> Текст:
-- -- --
В предвкушении шока, зрители бредут по индустриальной зоне мимо мясокомбината, носящего имя советского министра, который регулировал гастрономическую политику и придумал «рыбный день».
На самом деле, эпитеты, столь часто приписываемые Кастеллуччи, не совсем верны — его подход не столько про шок и трепет, не столько про эпатаж и дешевую трансгрессию, сколько про физическое присутствие и форму. В Москве ему задали вопрос — существуют ли для него табу в театральной работе? Он дал ответ, достойный мастера — театр, как и любое искусство, рождается из ограничений.
Подземный коллектор — идеальное место для постановки «Юлия Цезаря»: его высокие бетонные своды одновременно напоминают античный храм и заброшенный бункер. Пространство вообще играет особую роль в событийном театре Кастеллуччи. Конечно, мраморный классицизм Михайловского замка, где когда-то в своей спальне шарфом был задушен император Павел, не меньше соответствует духу трагедии Шекспира, во всяком случае в трактовке итальянского режиссера. Но сырой монументализм галереи «Коллектор» принципиально меняет пластику спектакля, обостряя его архаичную мощь.
Тусклый лунный свет падает сквозь зарешеченные окна в потолке. Выходят актеры в белых туниках. Пока двое из них стоят у колонны, прекрасный молодой человек, похожий на Иисуса, пропускает эндоскоп сквозь носовое отверстие. Диалог трибунов и толпы из первой сцены разыгрывается исключительно в проекции на стене — перед нами настоящий физиологический театр. Текст перестает иметь значение, важны только интонации, интенсивность, сокращения вагинального вида гортани — не слова даже, а их органический материал, процесс рождения слова.
«Юлий Цезарь», по определению Кастеллуччи, драма о власти слова. В первой части мы видим механику речи, своим авторитарным напором способную управлять толпой. Людские массы же безличны, почти беззвучны — точь-в-точь как зрители, сидящие в зале.
Вообще-то, «Цезарь» — полноценный спектакль, поставленный еще в 1997-м году, в Россию режиссер привез лишь фрагменты. И, конечно, это довольно изящный парафраз современной политической ситуации. Но автора интересует не актуальный политический комментарий, а возможность апеллировать к той психофизике, что в данный момент нам особенна близка и понятна.
Вот выходит сам Цезарь в красной тунике, его тяжелая поступь раздается гулким эхом. Не совсем человек, скорее фигура полубога, сгибающегося под тяжестью собственного величия — мы ощущаем его груз и на себе, тоже почти физически. Он скульптурно сидит на постаменте, периодически вытирая пот с высокого лба. Встает, и по-платоновски указывает вверх — Цезарь не говорит, повелевает, усталыми, но властными жестами вызывая бурю (эффект усиливают скупые, но грозные звуковые эффекты). Глядя на этого человека, нарекшего себя Полярной звездой, невозможно не содрогнуться. Потому что мы знаем — в нужный момент его рука не дрогнет.
-- -- --
> Данные для задания:

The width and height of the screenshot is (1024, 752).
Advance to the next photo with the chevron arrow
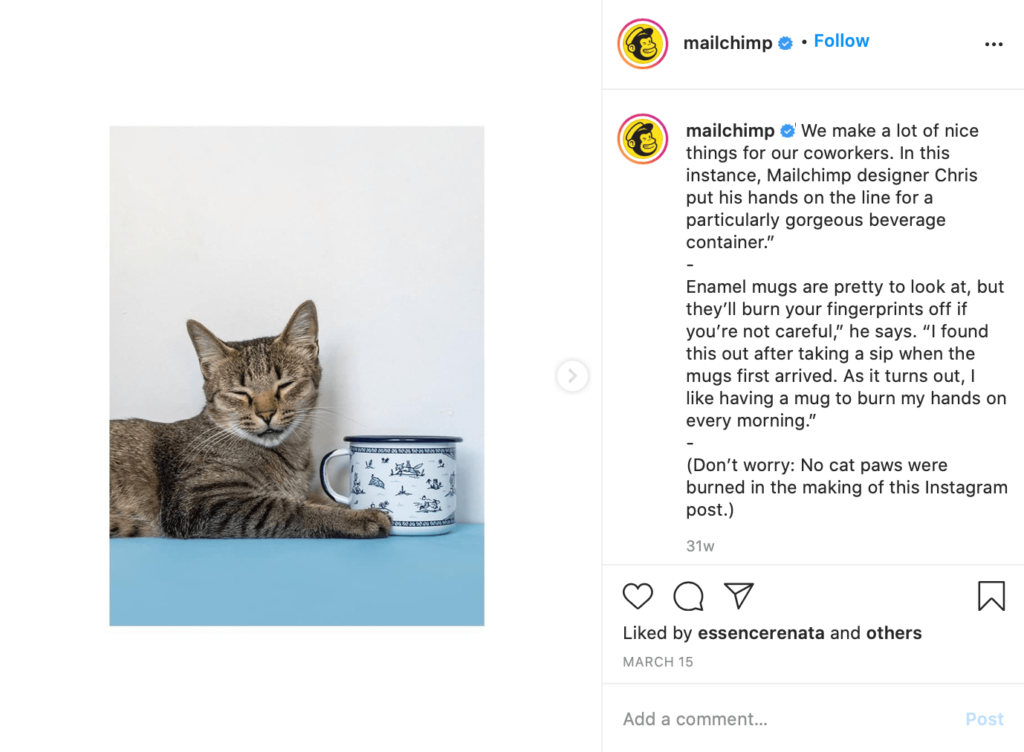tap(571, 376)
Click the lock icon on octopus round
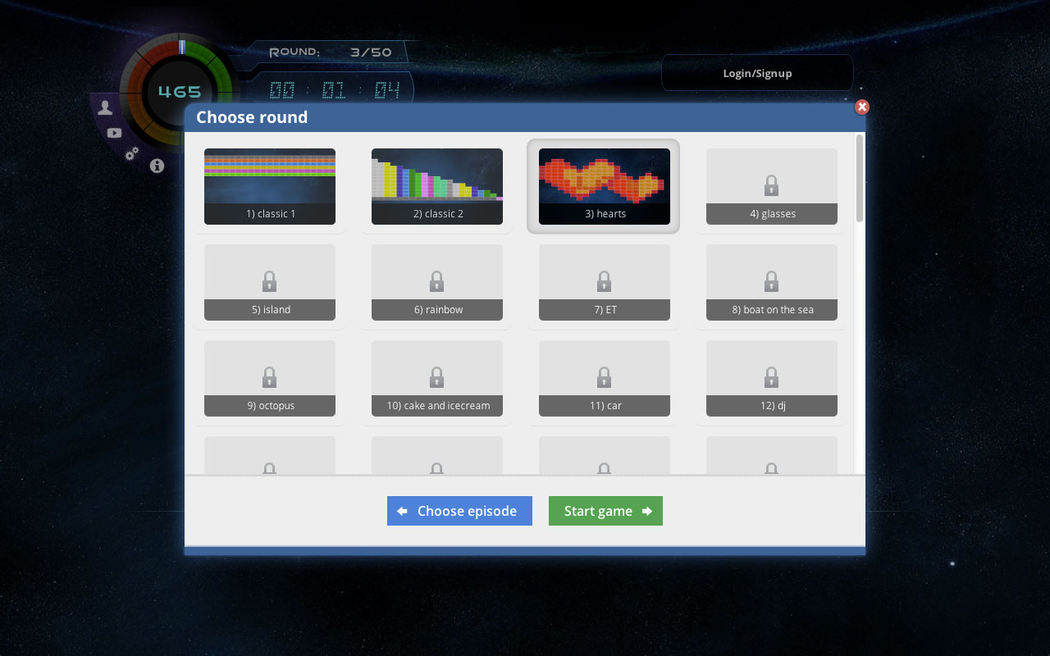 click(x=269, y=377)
-- -- --
> Задачи и задания:
(a) Измените записи: приведите их заново целиком, заменив «octopus» на «squid» и больше ничего не трогая. Изображения в ответ не включайте.
(b) Напишите продолжение текста о спектакле Кастеллуччи «Юлий Цезарь», начиная сразу после его последнего предложения.

> Ответы к упражнению:
(a)
The width and height of the screenshot is (1024, 752).
Advance to the next photo with the chevron arrow
tap(571, 376)
Click the lock icon on squid round
 click(x=269, y=377)

(b)
Во многом Кастеллуччи, начинавший как художник-перформансист, исполняет заветы Антонена Арто. Его постоянный главный герой — тело. Место ненавистного ему текста занимают поза, жест, складывающиеся в иероглифы и сливающиеся в мистическом танце внутри тотальности пространства. Но не стоит путать текст и слово — «атом человеческой жизни, обладающий сокрушительной силой», как говорит сам Кастеллуччи. Главные слова для своего «Юлия Цезаря» он позаимствовал из библейской притчи о вавилонском царе Валтасаре. «Мене Текел Фарес» — эта надпись, появившаяся на стене во время пира в оскверненном храме, предвещала конец его царства, которое Бог исчислил, взвесил и разделил. Здесь ее пишут белой краской на живом коне, которого проводят по кругу перед убийством.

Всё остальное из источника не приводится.